Miał w planach wizytę u kolegi, ale nie miał czym do niego dotrzeć. Wszedł więc na prywatną posesję i ukradł z niej rower. Gdy okazało się, że w kołach nie ma powietrza, wrócił po zaparkowany przed domem samochód.
8 kwietnia po godz. 7 makowska policja otrzymała zgłoszenie dotyczące kradzieży samochodu marki Land Rover w gminie Szelków. Na miejscu policjanci ustalili, że auto zginęło z prywatnej posesji.
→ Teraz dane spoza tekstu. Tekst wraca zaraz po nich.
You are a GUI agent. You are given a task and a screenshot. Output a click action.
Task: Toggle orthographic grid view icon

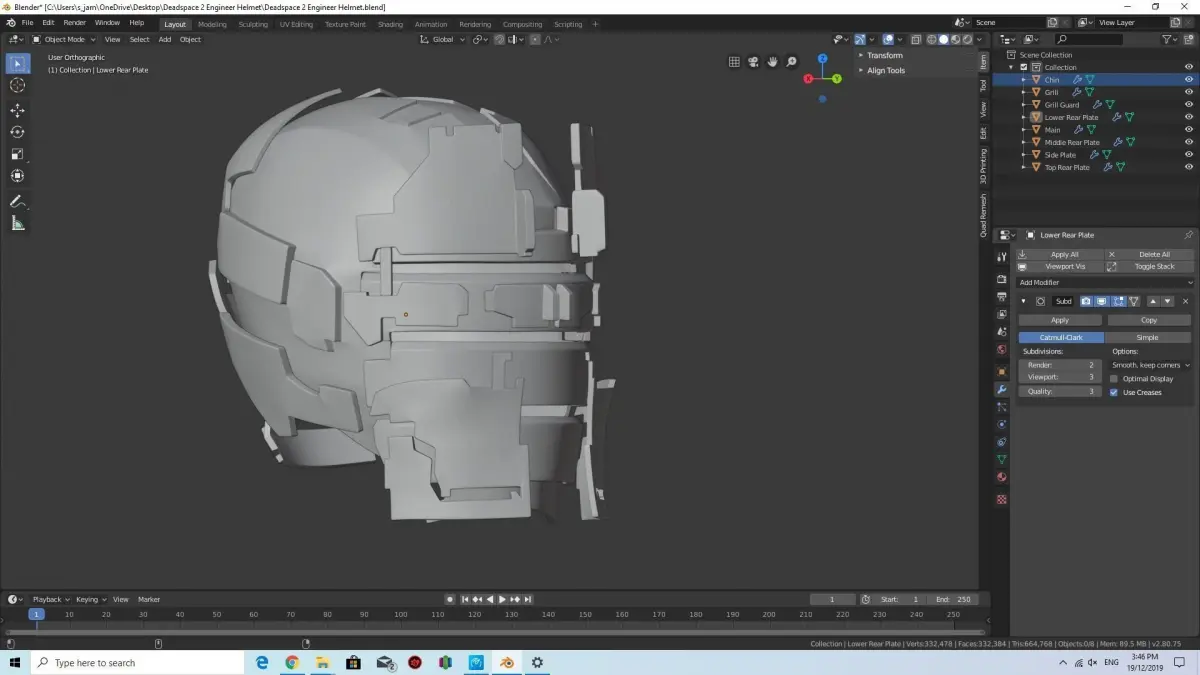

Samochód nie był zamknięty, w środku znajdowały się kluczyki oraz dokumenty. Z podwórka zginął też rower.
W toku prowadzonych czynności policjanci znaleźli rower na sąsiedniej posesji. Ustalili również osoby podejrzane o kradzież auta. Policjanci tego samego dnia zatrzymali 43 – letniego mieszkańca gminy Szelków podejrzanego o kradzież pojazdu. Kolejnego dnia makowscy policjanci zatrzymali jego 34 – letniego kolegę.
- informuje podkomisarz Monika Winnik, rzecznik prasowy KPP w Makowie Mazowieckim.
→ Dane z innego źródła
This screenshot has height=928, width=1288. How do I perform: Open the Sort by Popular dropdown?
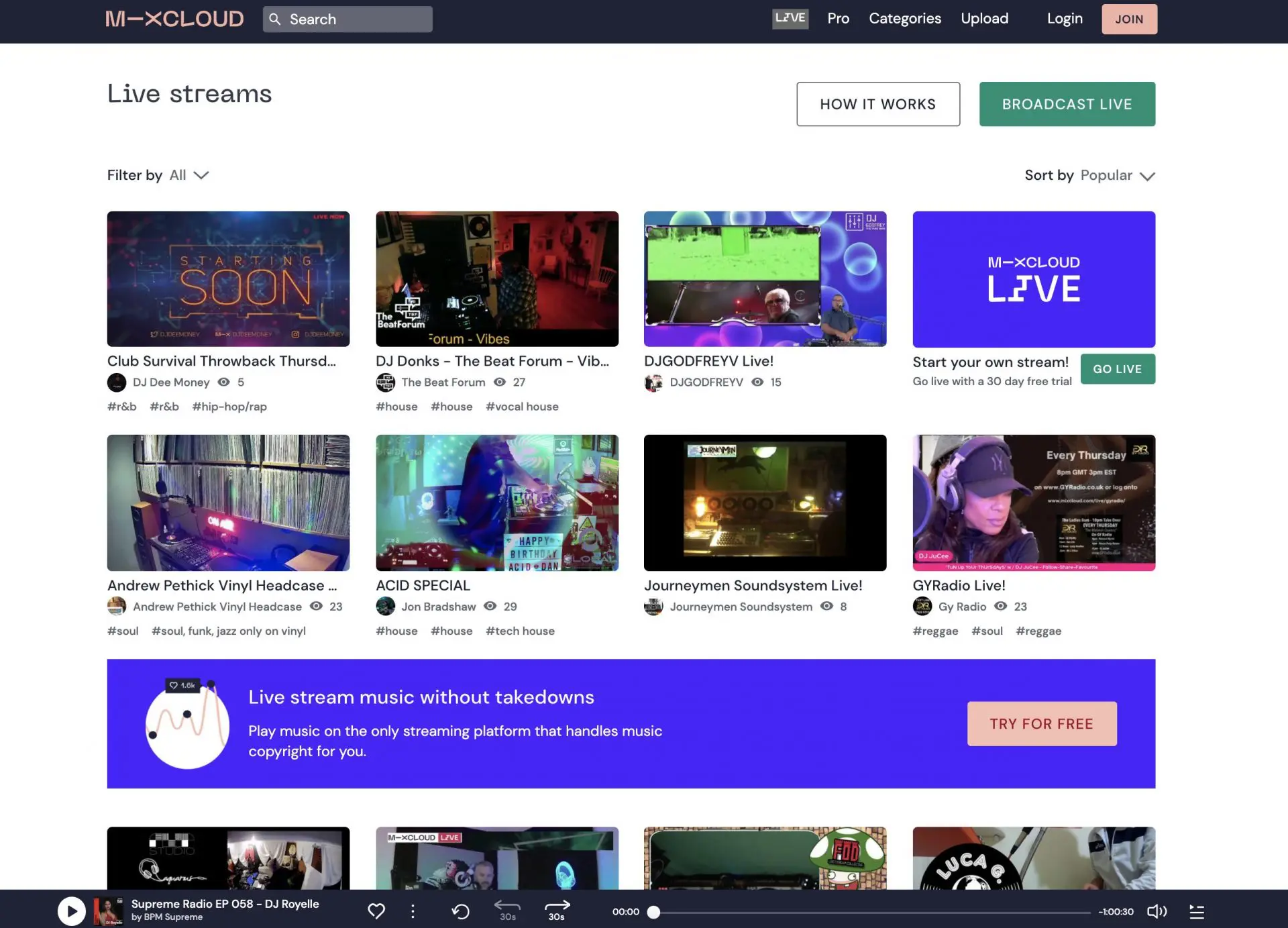coord(1118,175)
Mundurowi ustalili, że 34 – latek chciał jechać do kolegi, dlatego ukradł z posesji rower. Kiedy okazało się, że nie było w kołach powietrza wrócił po auto, bo widział, że samochód nie był zamknięty, a w środku były klucze. Pojechał nim do kolegi, a następnie obaj mężczyźni jeździli autem pomimo, że obaj mieli dożywotni zakaz kierowania pojazdami. Auto zostało odnalezione w okolicach Warszawy.
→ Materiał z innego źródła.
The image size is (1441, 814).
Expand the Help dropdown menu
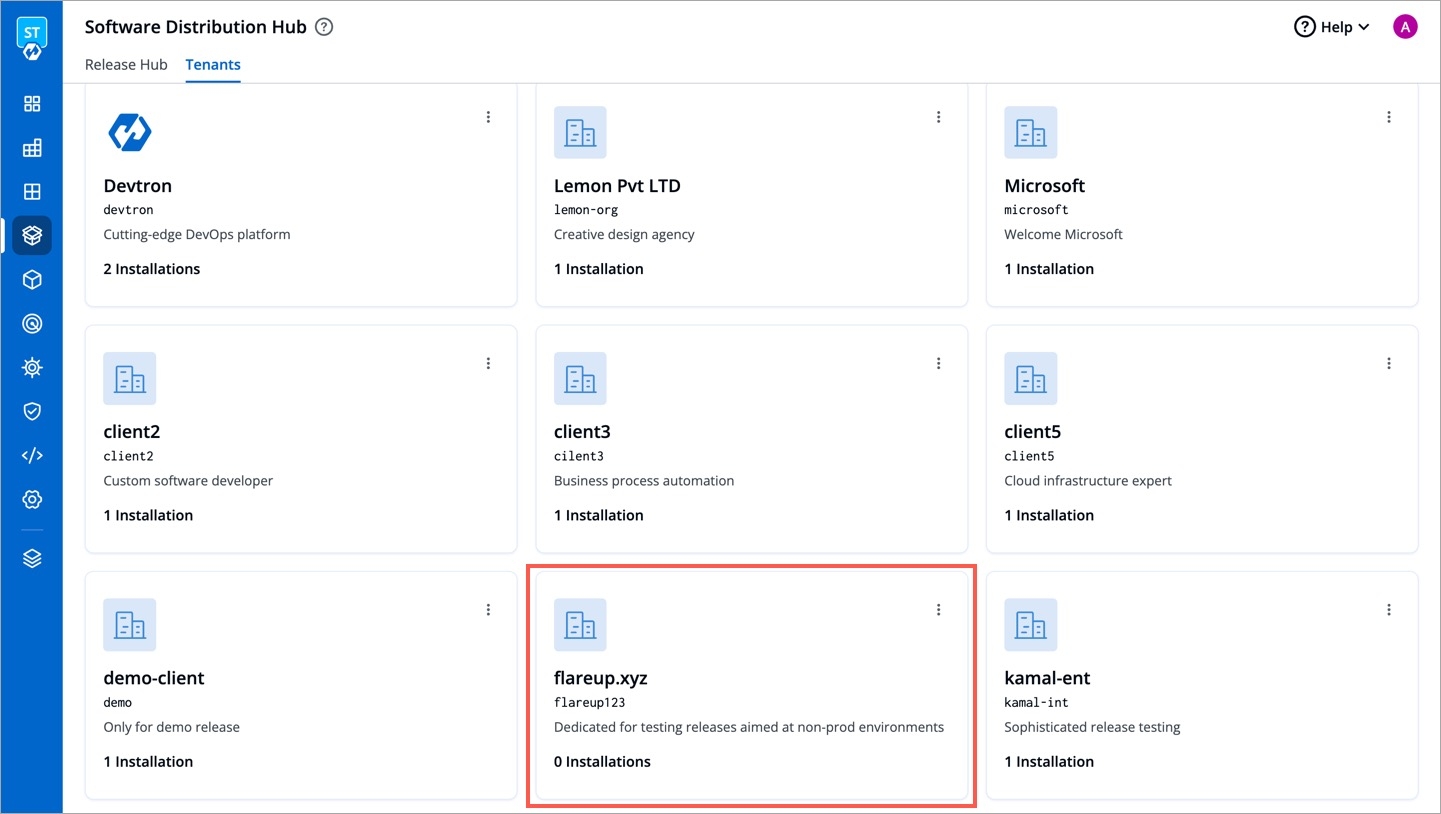tap(1331, 27)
Mężczyźni usłyszeli już zarzut kradzieży pojazdu oraz kierowanie pojazdem pomimo sądowego zakazu. Za kradzież grozi im kara do 5 lat więzienia. Natomiast złamanie zakazu prowadzenia pojazdów z art. 244 k.k zagrożone jest karą pozbawienia wolności od 3 miesięcy do 5 lat.